Pada tanggal 24 April 1644, Beijing, ibukota Ming, jatuh ke tangan pasukan pemberontak yang dipimpin oleh Li Zicheng, seorang mantan pejabat minor Ming yang kemudian mendirikan dinasti Shun.

Kaisar Ming terakhir, Kaisar Chongzhen, dilanda keputusasaan dan mengakhiri hidupnya dengan bunuh diri di taman kekaisaran.

Namun, Li Zicheng tak lama berkuasa. Dalam Pertempuran Shanhai Pass, pasukannya dikalahkan oleh gabungan pasukan Wu Sangui, seorang jenderal Ming, dan Pangeran Manchu Dorgon.

Pada tanggal 6 Juni, pasukan Manchu dan Wu Sangui memasuki Beijing dan mendirikan dinasti Qing. Kaisar Shunzhi yang masih muda diproklamirkan sebagai kaisar baru Tiongkok.

Pada tahun 1661, Kaisar Kangxi naik tahta, menandai awal era baru bagi Dinasti Qing. Segera setelah itu, pada tahun 1662, para wali penguasa melancarkan "Pembersihan Besar" untuk menumpas perlawanan para loyalis Ming di Tiongkok Selatan.

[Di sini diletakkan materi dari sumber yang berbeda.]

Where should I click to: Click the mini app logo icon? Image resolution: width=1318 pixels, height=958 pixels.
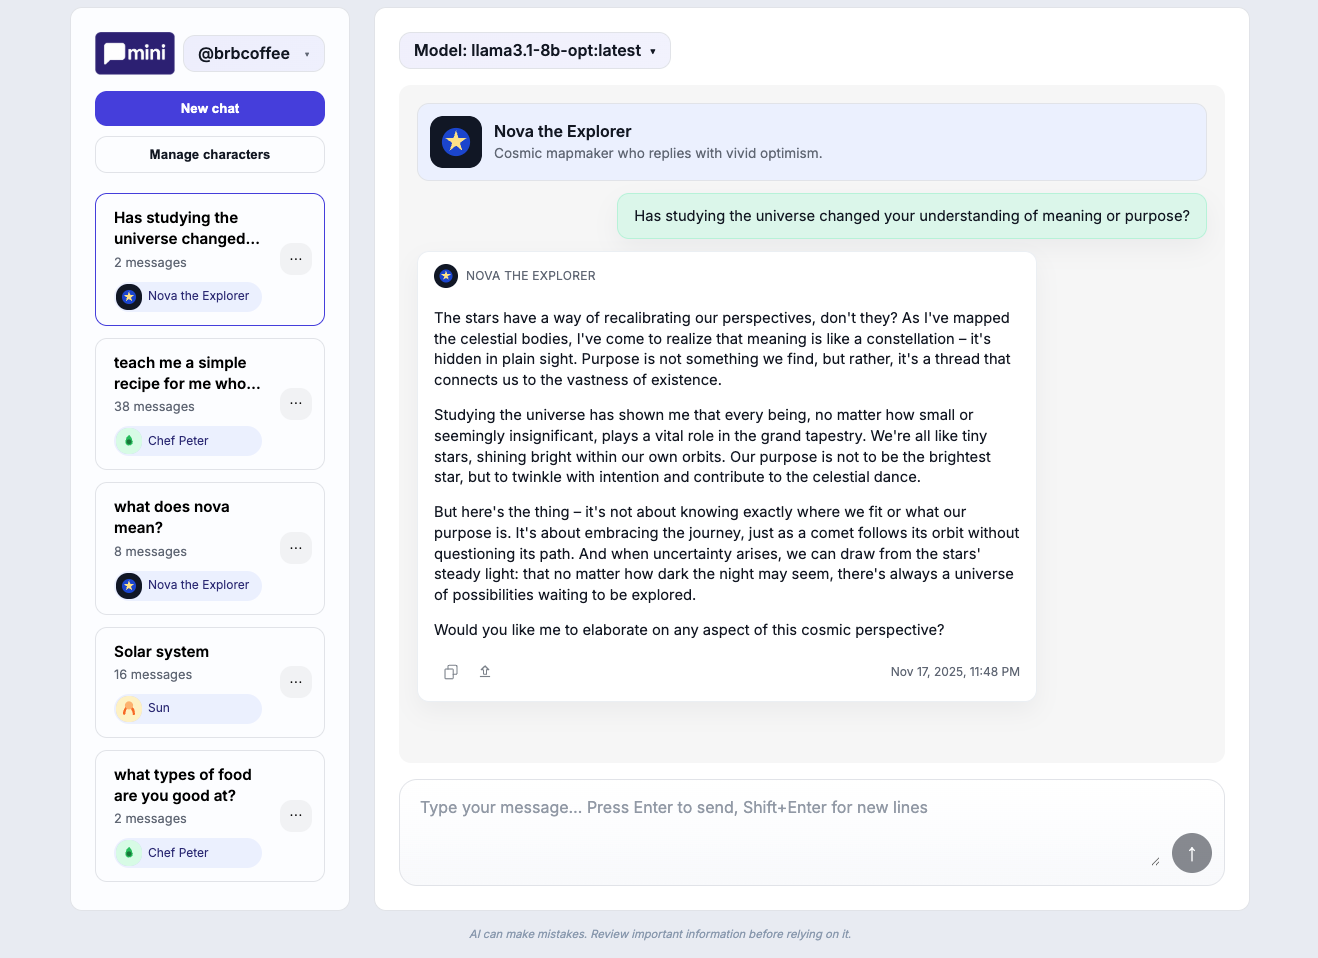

Upaya ini berhasil memadamkan beberapa pemberontakan, termasuk Pemberontakan Tiga Feodal yang dipimpin oleh Wu Sangui di wilayah selatan Tiongkok pada tahun 1673.

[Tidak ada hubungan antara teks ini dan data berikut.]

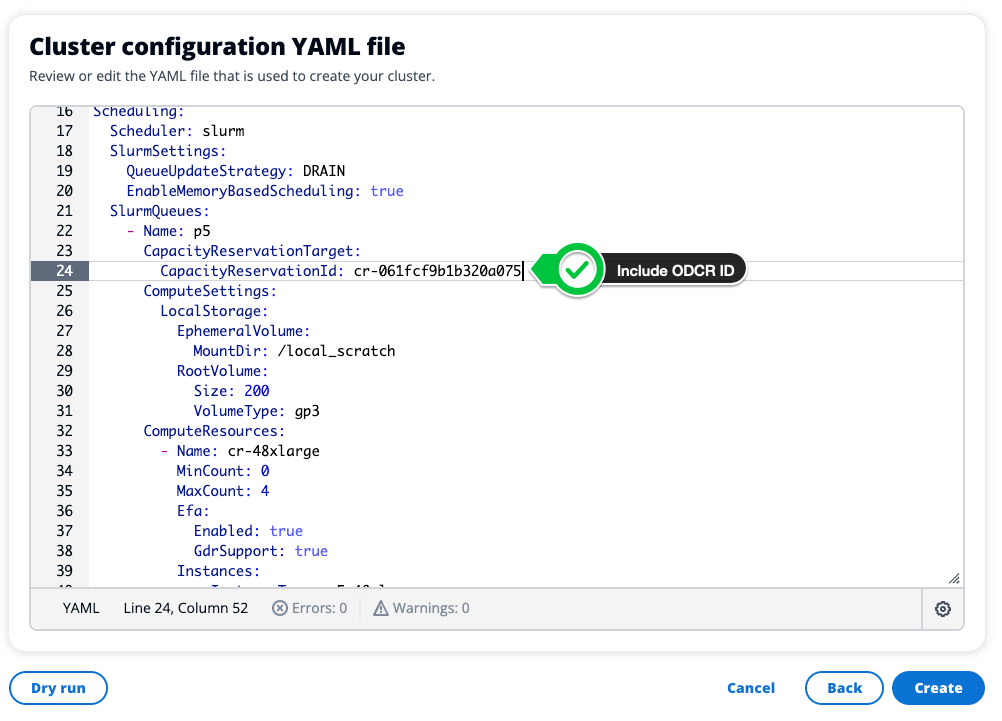
Task: Click the YAML language label in status bar
Action: coord(81,608)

Di bawah kepemimpinan Kangxi, Dinasti Qing mengalami periode ekspansi yang pesat. Melalui serangkaian kampanye militer, Kangxi berhasil memperluas wilayah kekaisarannya secara signifikan.

Namun, ambisi Kangxi untuk menguasai seluruh Tiongkok terhambat oleh keberadaan Kerajaan Tungning, sebuah negara pro-Dinasti Ming yang didirikan oleh Zheng Chenggong di Taiwan pada tahun 1662. Kerajaan ini bertujuan untuk merebut kembali Tiongkok dari Qing.

Pada tahun 1683, Kangxi melancarkan serangan terhadap Taiwan, tetapi gagal menaklukkan pulau tersebut.

Namun, pada tahun 1687, Laksamana Han Tionghoa, Shi Lang, yang sebelumnya juga pernah bertugas di bawah pemerintahan Ming, berhasil mengalahkan pasukan Zheng Chenggong dalam Pertempuran Penghu.